[Articolo]
___
Senza voler assumere una posizione radicale come quella adottata da Samuel Beckett («Tutto ciò che saprete di un quadro è quanto vi piace»; Poirier, 2021, p. 90), è indubbio tuttavia che il mural zapatista sia di per sé fonte o stimolo di piacere estetico per il fruitore a prescindere dal messaggio veicolato. Il che significa che in quanto mezzo di comunicazione sociale il mural zapatista appartiene alla sfera del discorso politico, ma in qualità di prodotto artistico esso è fruibile ricorrendo unicamente a categorie estetiche. Il pragmatismo dei murales, la loro mirata utilizzazione, l’accuratezza dei loro messaggi, l’articolazione su più livelli comunicativi non devono farci perdere di vista la piacevolezza delle immagini. Al netto della ricezione del messaggio interno, rivolto alle comunità, o di quello esterno, rivolto alle società civili, qualcosa continua ad attirare lo sguardo dell’osservatore, qualcosa che a livello di fruizione è nato con la nascita dell’oggetto artistico, quel qualcosa che Roland Barthes (1973) ha chiamato le plaisir du texte.
A differenza del metodo, o meglio del non-metodo con cui sono stati realizzati i primi murales da «fratelli e sorelle pittrici e pittori che venivano a dipingere quello che volevano o che pensavano», oggi – ha dichiarato un relatore indigeno al «Primo incontro dei popoli zapatisti con i popoli del mondo» tenuto a Oventic dal 30 dicembre 2006 al 2 gennaio 2007 – «siamo noi, ossia il popolo, a dire ciò che vogliamo si dipinga» (Híjar González, 2007). È evidente che queste nuove modalità compositive, finalizzate a una sempre più precisa e adeguata elaborazione politico-culturale della fisionomia identitaria delle comunità zapatiste (peraltro costantemente in costruzione) e aventi la loro bussola nell’ascolto delle indicazioni comunitarie su quali temi o simboli o personaggi ‘mettere’ nel mural, spiazzano il ruolo tradizionale dell’artista, che va re-impostato a partire dal decentramento della figura autoriale (la quale sul piano politico si trova a dover fare i conti colla più generale «de-specializzazione delle persone», come scrive Aldo Zanchetta a proposito della novità dell’esperienza zapatista), e sono debitrici, afferma Híjar González, più a pratiche concrete che a teorie estetiche.
___
[Dati forniti]
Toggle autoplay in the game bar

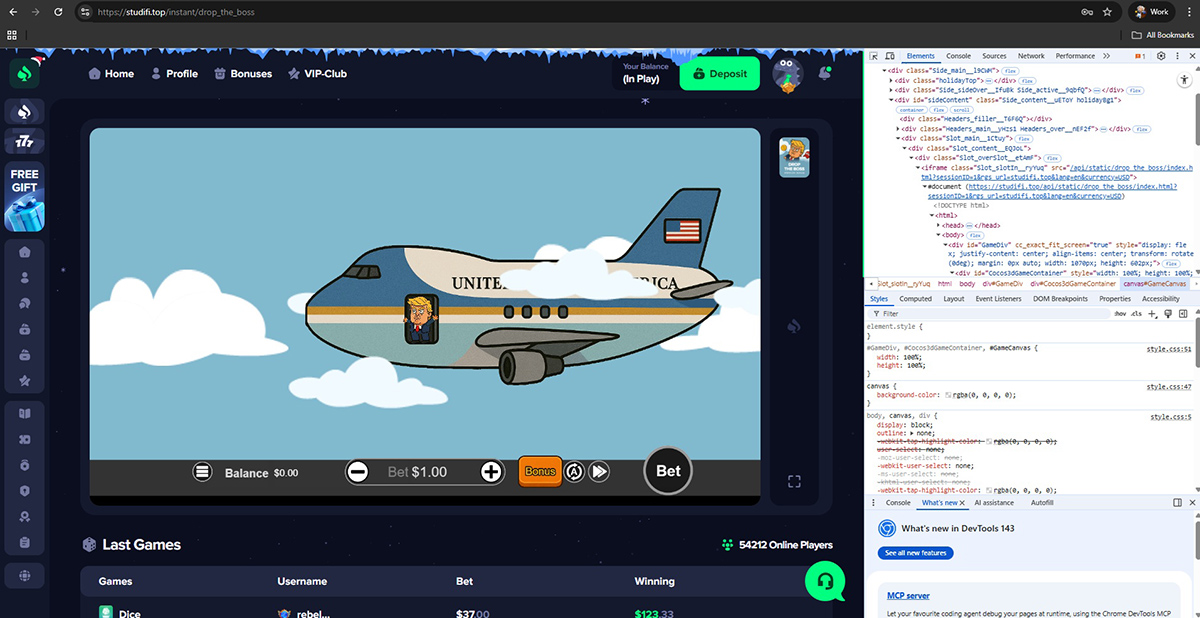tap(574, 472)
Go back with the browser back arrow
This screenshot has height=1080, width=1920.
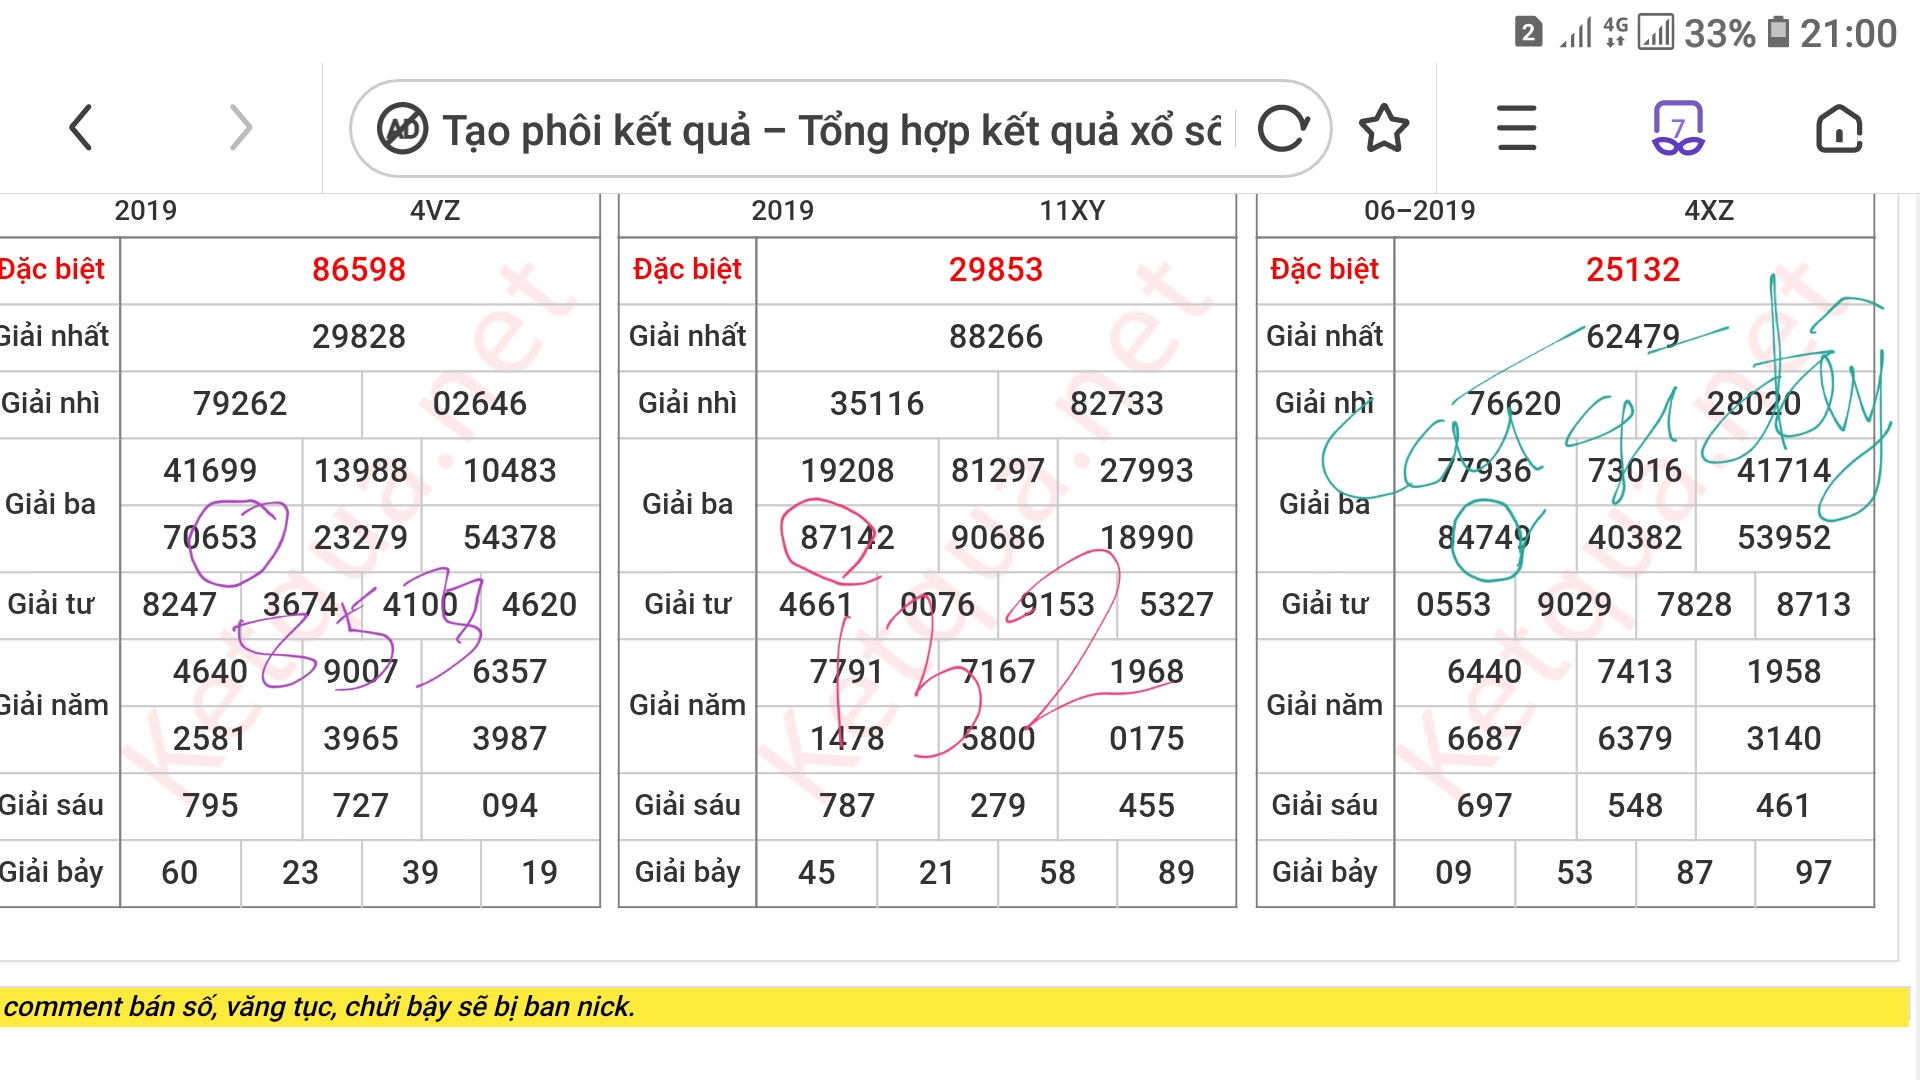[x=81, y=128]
___
[Cosa fare]
(1) Secondo il testo sui murales zapatisti, dove e in quali date si è svolto il «Primo incontro dei popoli zapatisti con i popoli del mondo»?
(2) Scrivi il seguito del testo sui murales zapatisti, riprendendo subito dopo la sua ultima frase.

[Risultati per compito]
(1) A Oventic, dal 30 dicembre 2006 al 2 gennaio 2007.

(2)
Tra le molteplici esperienze compositive occorse nelle comunità zapatiste, particolare importanza ha quella portata avanti dal collettivo Pintar Obedeciendo di Sergio Valdez, che applica in campo pittorico il lemma politico zapatista Mandar Obedeciendo, vale a dire dipingere in obbedienza al mandato della comunità e adottando il criterio della consultazione popolare per le decisioni da prendere riguardo alla realizzazione (politica ed estetica) del mural. Il progetto pittorico del collettivo trova adeguato compimento nel metodo del «Mural Comunitario Partecipativo» (MCP), per il quale non saper dipingere non rappresenta un problema, e che a grosse linee prevede: a) la consultazione preventiva della comunità; b) l’organizzazione di un gruppo creativo della comunità e, infine, c) dipingere operando comunitariamente (Valdez Ruvalcaba, 2015, p. 328).
Anche il lavoro di Chávez Pavón e del collettivo LIP-La Gárgola nelle comunità zapatiste è proseguito nel corso degli anni promuovendo diverse campagne di pittura muralista. A questi equipo pionieri si sono aggiunti altri attori come il Collettivo SAPO, Siempre Aprendiendo a Pintar Obedeciendo («Sempre imparando a dipingere obbedendo»), gruppo californiano fondato nel 2009 e operante soprattutto a Los Angeles, che nel suo curriculum annovera centinaia di murales dipinti in Messico e che nel 2012 ha sviluppato un progetto di promotori muralisti indigeni in Chiapas. Attivo nell’ambito del muralismo comunitario è anche il collettivo Kukay, che nel 2014 ha realizzato murales in comunità situate nel territorio del Caracol di La Garrucha.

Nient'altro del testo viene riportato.